Tuesday, December 28, 2010

What constitutes "the press"?

Via digby at Hullabaloo, the First Amendment Center has an article by the Associated Press regarding the collaboration between WikiLeaks and respected news outlets The Guardian, Der Spiegel, Le MondeEl PaĆ­s, and The New York Times (somewhat indirectly through The Guardian) in reviewing and redacting the trove of over 250,000 diplomatic cables that WikiLeaks has been slowly releasing (1,947 of them so far at the time of this posting).

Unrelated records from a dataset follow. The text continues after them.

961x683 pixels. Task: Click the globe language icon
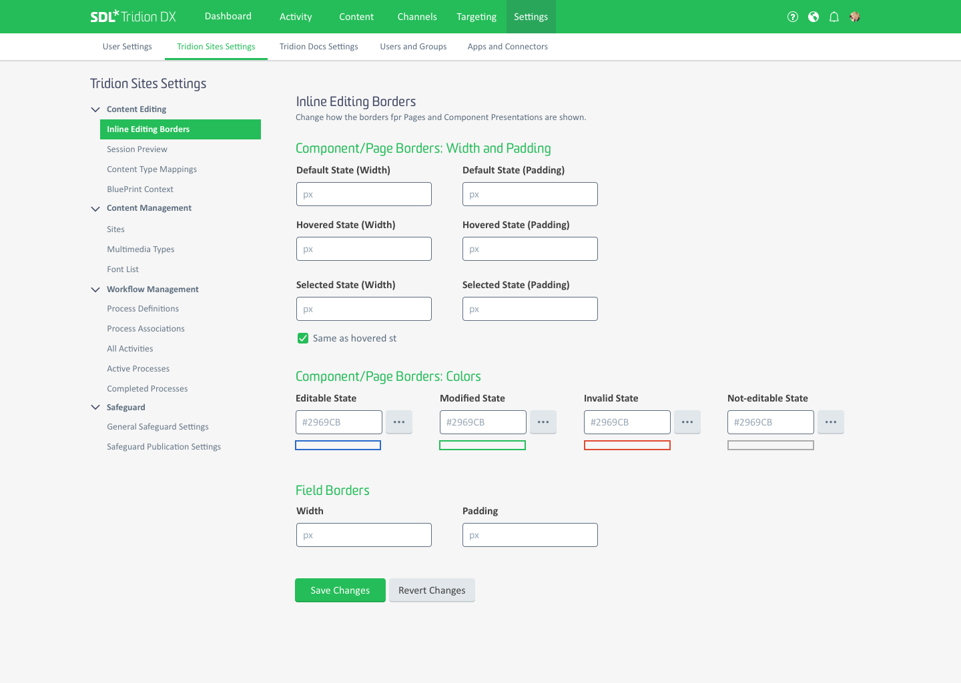(813, 17)

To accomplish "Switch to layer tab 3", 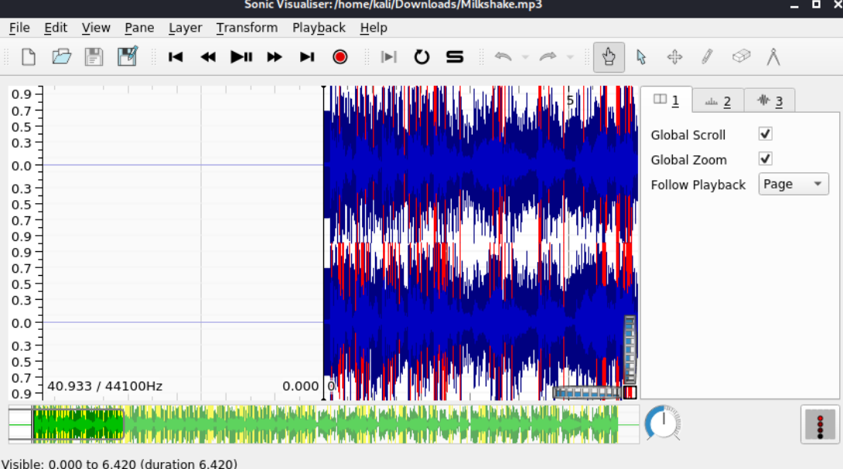I will (770, 100).
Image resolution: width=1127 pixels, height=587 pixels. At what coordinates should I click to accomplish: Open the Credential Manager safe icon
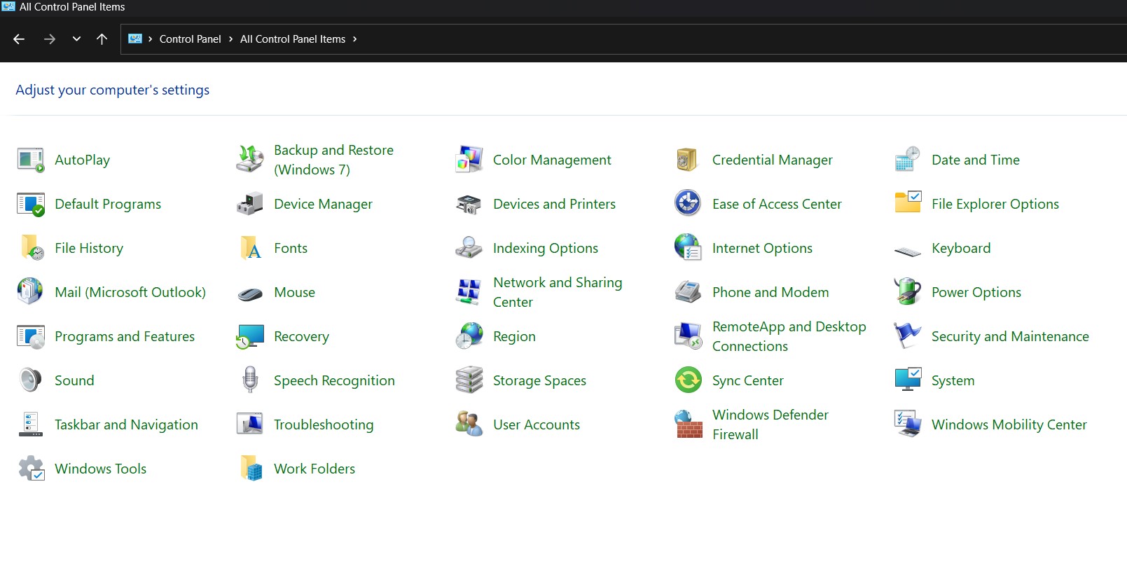pyautogui.click(x=688, y=160)
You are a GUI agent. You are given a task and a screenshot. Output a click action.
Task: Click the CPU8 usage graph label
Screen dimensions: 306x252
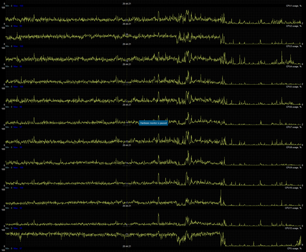point(293,147)
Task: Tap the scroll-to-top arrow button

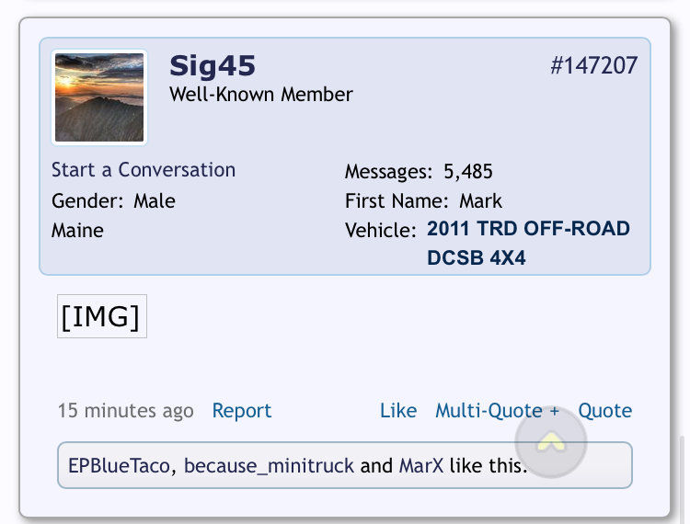Action: (551, 442)
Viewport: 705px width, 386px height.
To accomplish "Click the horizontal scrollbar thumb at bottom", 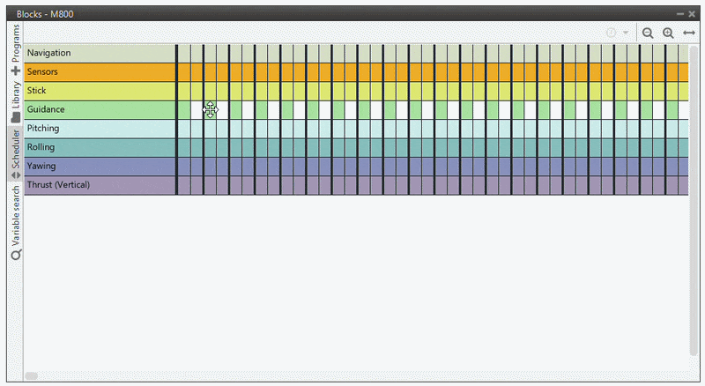I will (31, 376).
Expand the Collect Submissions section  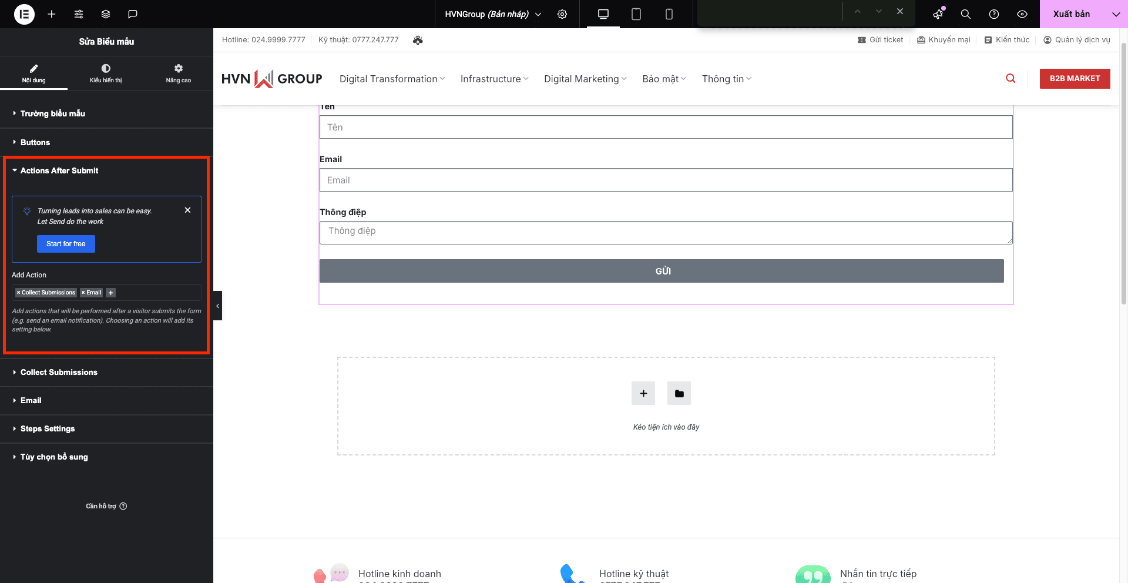[59, 373]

There has been an awful lot of talk about whether or not WikiLeaks falls under the definition of "the press" for the purposes of First Amendment protection.  Here's what US Attorney General Eric Holder has to say:
U.S. Attorney General Eric Holder said this week there was “an active, ongoing, criminal investigation” into WikiLeaks’ release of the material. He said the release jeopardized national security, diplomatic efforts and U.S. relationships around the world. He declined to equate WikiLeaks to traditional news organizations that enjoy certain free-press protections.
“I think one can compare the way in which the various news organizations that have been involved in this have acted, as opposed to the way in which WikiLeaks has,” Holder said. He did not elaborate on the distinction he sees between WikiLeaks and the publications.
Now there are a lot of things I like about Attorney General Holder such as his decision to end Drug Enforcement Administration raids on state-approved medical marijuana dispensaries and his attempts to hold trials in civilian court for five suspected 9/11 terrorists including alleged mastermind Khalid Sheikh Mohammed.

However, on this issue he is simply wrong.  It's quite telling that he is did not elaborate on that distinction because, for the purposes of the First Amendment, there is no meaningful distinction.

So what constitutes "the press"?  If I were to offer a general guideline about what should be included, it would be basically this: any communication intended for the general public.

If any of the leaks released by WikiLeaks had been released only to a limited group such as a specific foreign government, then that could legitimately be considered espionage.  As it stands, I don't see how it can be considered anything other than press under the law, and its collaboration with these internationally respected news outlets only serves to bolster that view.